Action item: Which lines of the records below contain the word "Facebook"? Copy each of them out.

[Dataset records]
§

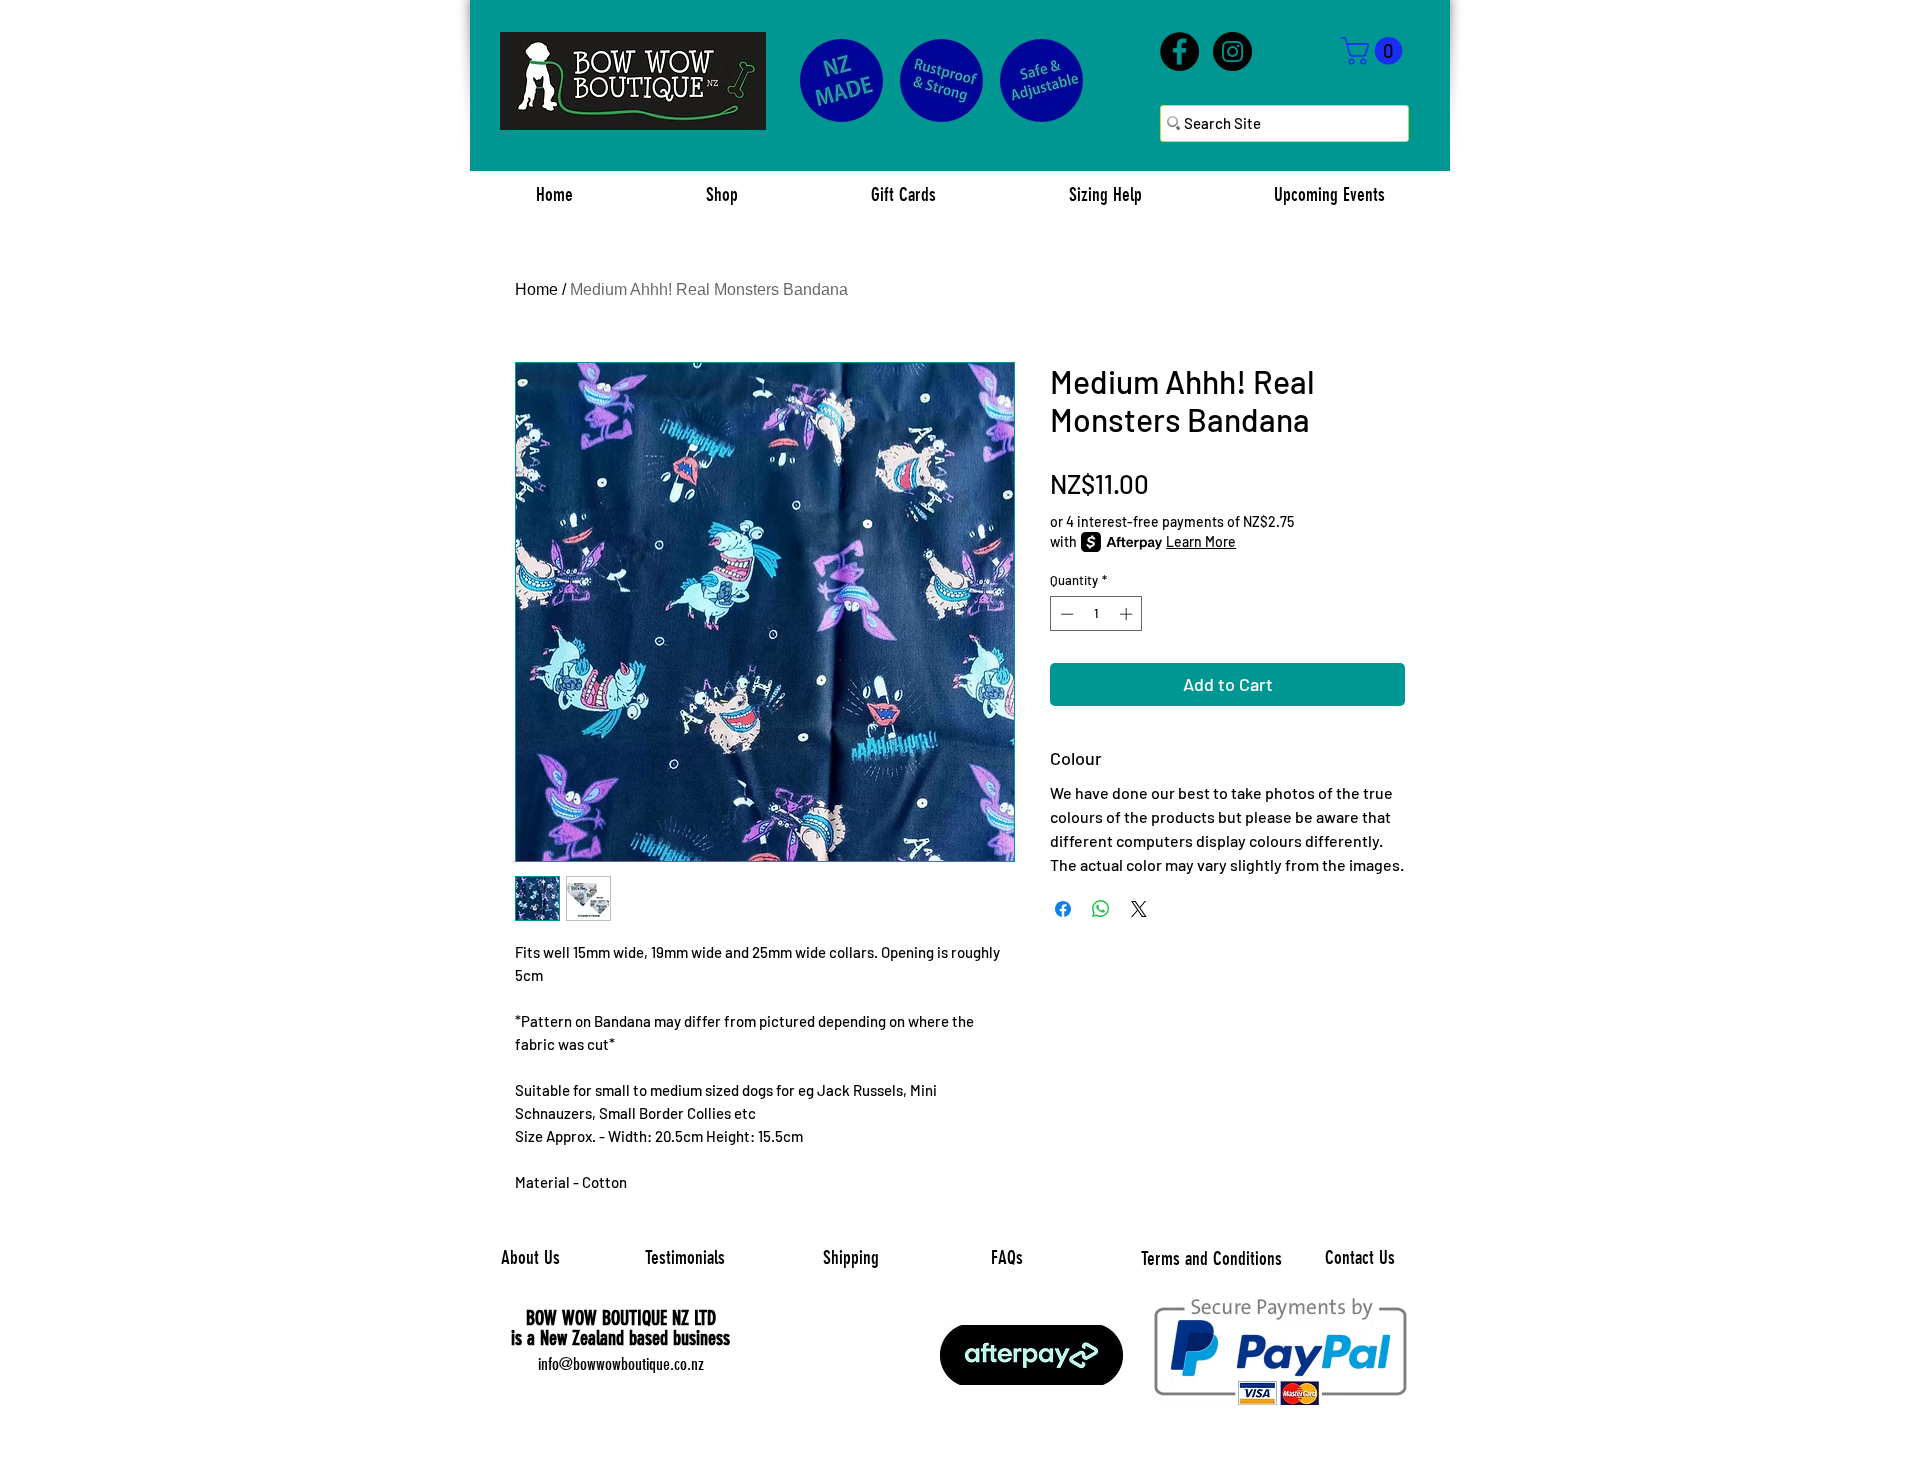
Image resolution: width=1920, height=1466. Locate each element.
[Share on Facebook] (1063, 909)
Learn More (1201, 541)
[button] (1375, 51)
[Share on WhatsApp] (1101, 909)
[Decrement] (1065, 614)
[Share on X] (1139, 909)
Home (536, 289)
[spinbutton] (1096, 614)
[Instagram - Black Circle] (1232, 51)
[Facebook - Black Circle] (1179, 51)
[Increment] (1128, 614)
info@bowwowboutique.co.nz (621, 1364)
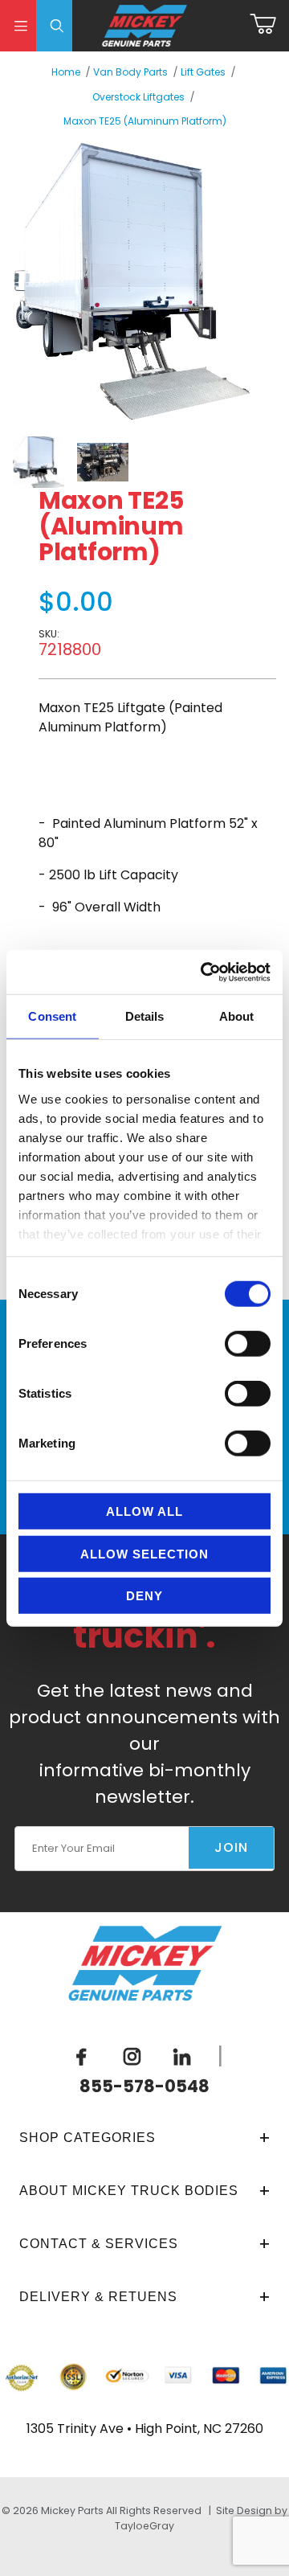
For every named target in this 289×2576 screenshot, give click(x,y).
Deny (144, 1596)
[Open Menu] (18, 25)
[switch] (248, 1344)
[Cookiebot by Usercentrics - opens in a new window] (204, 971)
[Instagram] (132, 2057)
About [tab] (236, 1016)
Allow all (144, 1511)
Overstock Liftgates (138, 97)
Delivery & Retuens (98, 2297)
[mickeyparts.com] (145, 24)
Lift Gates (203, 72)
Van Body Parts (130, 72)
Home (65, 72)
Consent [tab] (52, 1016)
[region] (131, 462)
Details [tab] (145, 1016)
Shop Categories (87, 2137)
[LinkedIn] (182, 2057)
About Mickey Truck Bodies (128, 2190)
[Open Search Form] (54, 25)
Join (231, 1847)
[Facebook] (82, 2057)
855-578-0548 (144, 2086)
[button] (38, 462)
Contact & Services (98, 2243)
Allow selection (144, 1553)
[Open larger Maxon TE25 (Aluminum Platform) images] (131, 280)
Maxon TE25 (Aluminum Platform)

§

Solution below:
[Share on Facebook] (1063, 909)
[Facebook - Black Circle] (1179, 51)
[Facebook] (82, 2057)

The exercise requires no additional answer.